ECLI:NL:CBB:2010:BO2556

College van Beroep voor het bedrijfsleven

Datum uitspraak
14 oktober 2010
Publicatiedatum
5 april 2013
Zaaknummer
AWB 07/614 AWB 08/399
Instantie
College van Beroep voor het bedrijfsleven
Type
Uitspraak
Rechtsgebied
Bestuursrecht
Procedures
  • Eerste en enige aanleg
Rechters
Vindplaatsen
  • Rechtspraak.nl
AI samenvatting door LexboostAutomatisch gegenereerd

Beroep tegen heffingen op grond van de Regeling retributies VWA veterinaire en hygiënische aangelegenheden

In deze zaak heeft Compaxo Vlees Zevenaar B.V. beroep ingesteld tegen twee besluiten van de Minister van Landbouw, Natuur en Voedselkwaliteit, waarbij de bezwaren van appellante tegen heffingen op grond van de Regeling retributies VWA veterinaire en hygiënische aangelegenheden ongegrond zijn verklaard. De heffingen zijn opgelegd voor post mortem-keuringen die zijn uitgevoerd door officiële assistenten in het kader van het Convenant Roodvleeskeuring. De besluiten waartegen beroep is ingesteld zijn gedateerd op 6 juli 2007 en 21 april 2008, en zijn geregistreerd als AWB 07/614 en AWB 08/399.

De procedure begon met brieven van appellante waarin zij haar bezwaren tegen de heffingen uiteenzette. De Minister heeft verweer gevoerd en nadere stukken overgelegd. Tijdens de zitting op 1 juni 2010 zijn de gemachtigden van beide partijen verschenen, evenals enkele medewerkers van appellante en verweerder.

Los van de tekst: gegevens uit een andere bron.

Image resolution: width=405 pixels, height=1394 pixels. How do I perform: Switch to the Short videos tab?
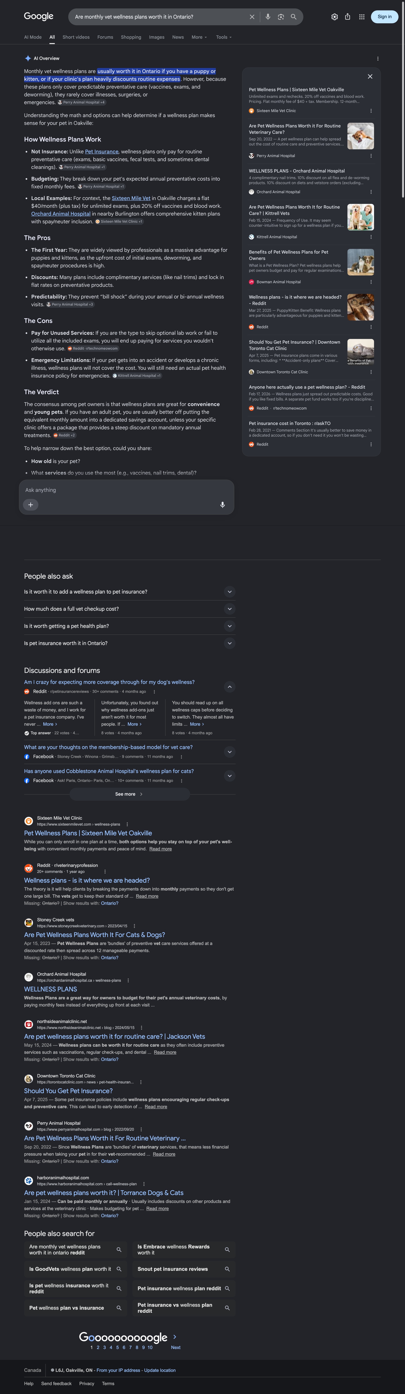click(x=76, y=37)
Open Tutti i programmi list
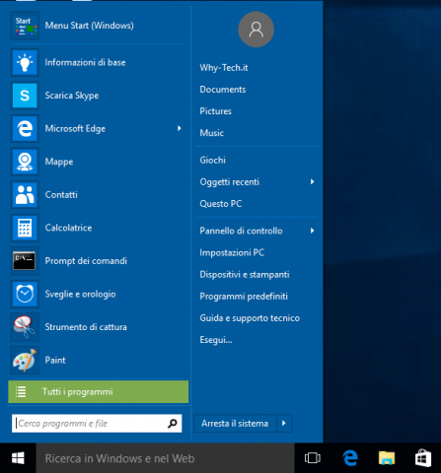The height and width of the screenshot is (473, 441). (99, 392)
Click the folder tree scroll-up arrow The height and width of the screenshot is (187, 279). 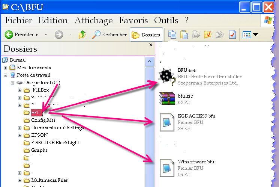149,61
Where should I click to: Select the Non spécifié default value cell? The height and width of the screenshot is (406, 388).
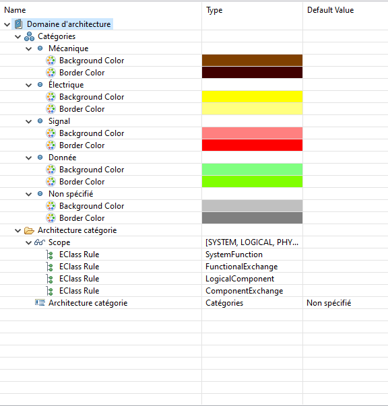tap(329, 303)
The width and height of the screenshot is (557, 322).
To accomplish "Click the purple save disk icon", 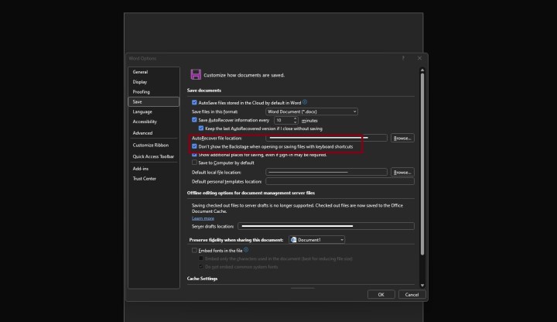I will (x=196, y=74).
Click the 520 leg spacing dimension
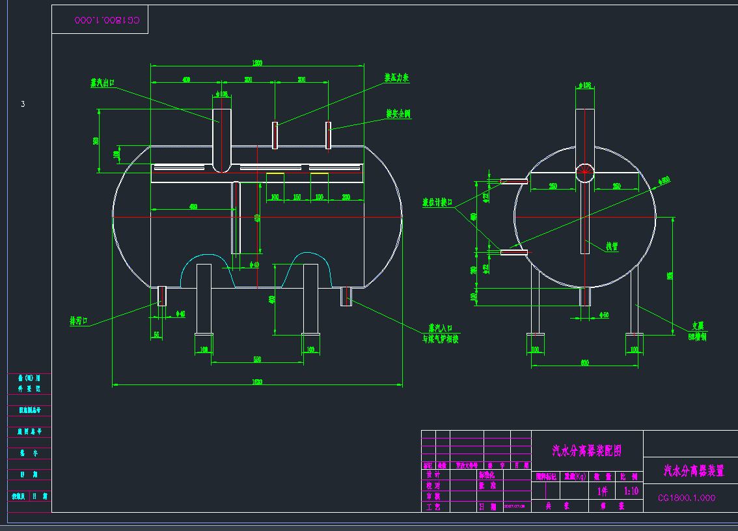 (257, 359)
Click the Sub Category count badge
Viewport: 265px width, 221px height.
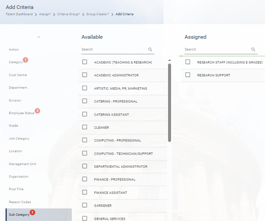[x=32, y=212]
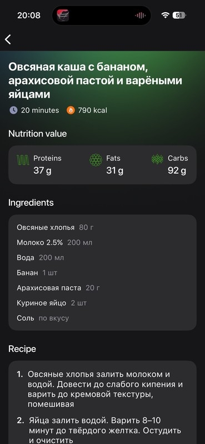The width and height of the screenshot is (205, 444).
Task: Tap the back arrow
Action: [x=8, y=39]
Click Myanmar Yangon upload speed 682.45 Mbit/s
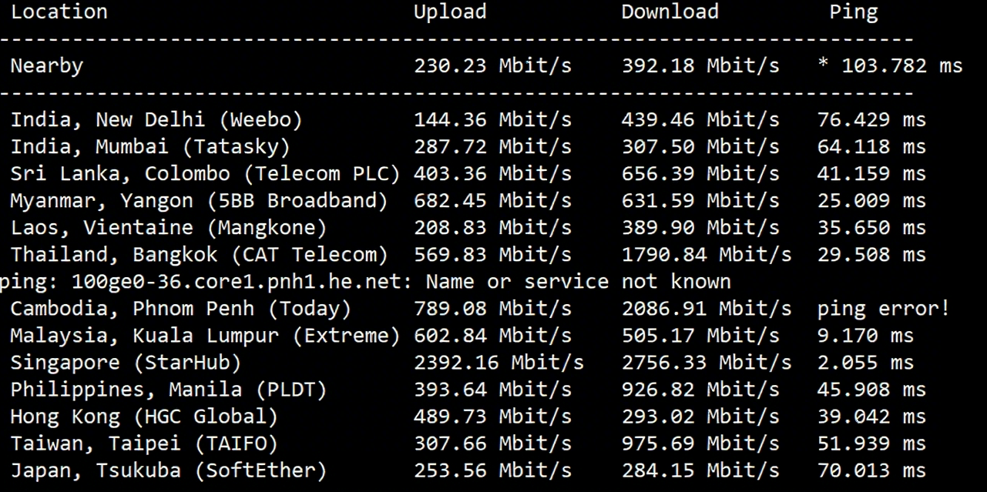 coord(492,200)
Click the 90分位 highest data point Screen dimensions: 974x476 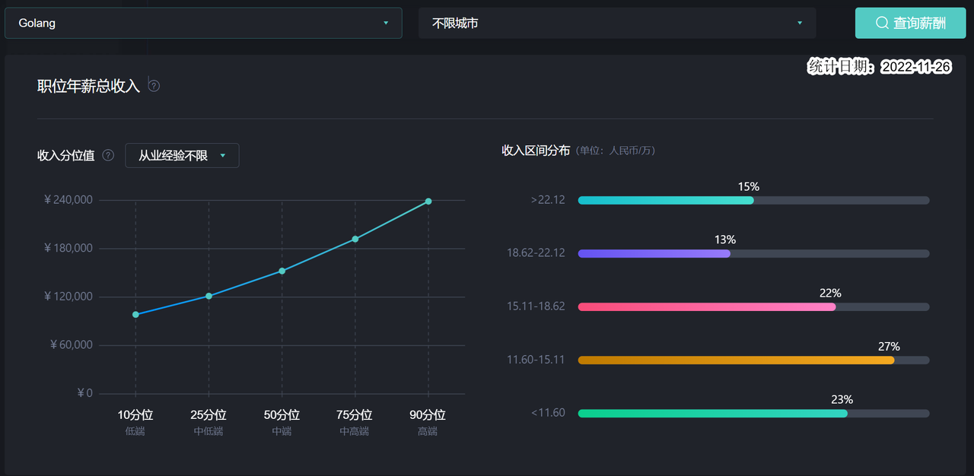tap(428, 202)
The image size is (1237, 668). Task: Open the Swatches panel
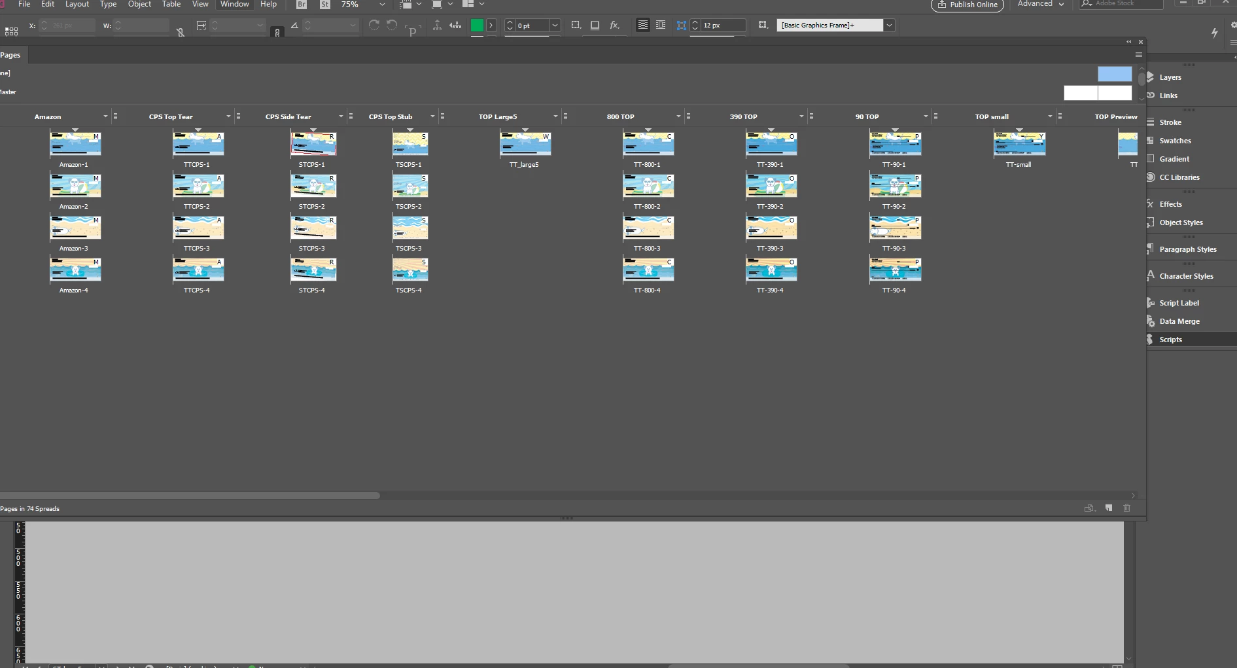tap(1174, 141)
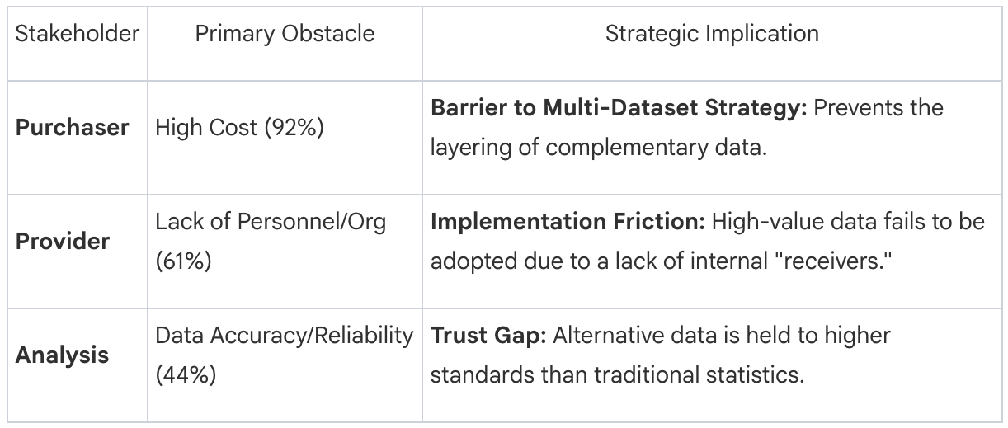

De kern van het geschil betreft de rechtmatigheid van de opgelegde heffingen en de vraag of deze in overeenstemming zijn met de Europese richtlijnen. Appellante betwist de rechtmatigheid van de Regeling en stelt dat de heffingen onterecht zijn, onder andere omdat de overeenkomst tussen VWA en KDS zonder aanbestedingsprocedure tot stand is gekomen. Daarnaast wordt betoogd dat een opslag in het tarief, bedoeld voor de opbouw van een weerstandsvermogen, niet tot de keuringskosten zou moeten behoren.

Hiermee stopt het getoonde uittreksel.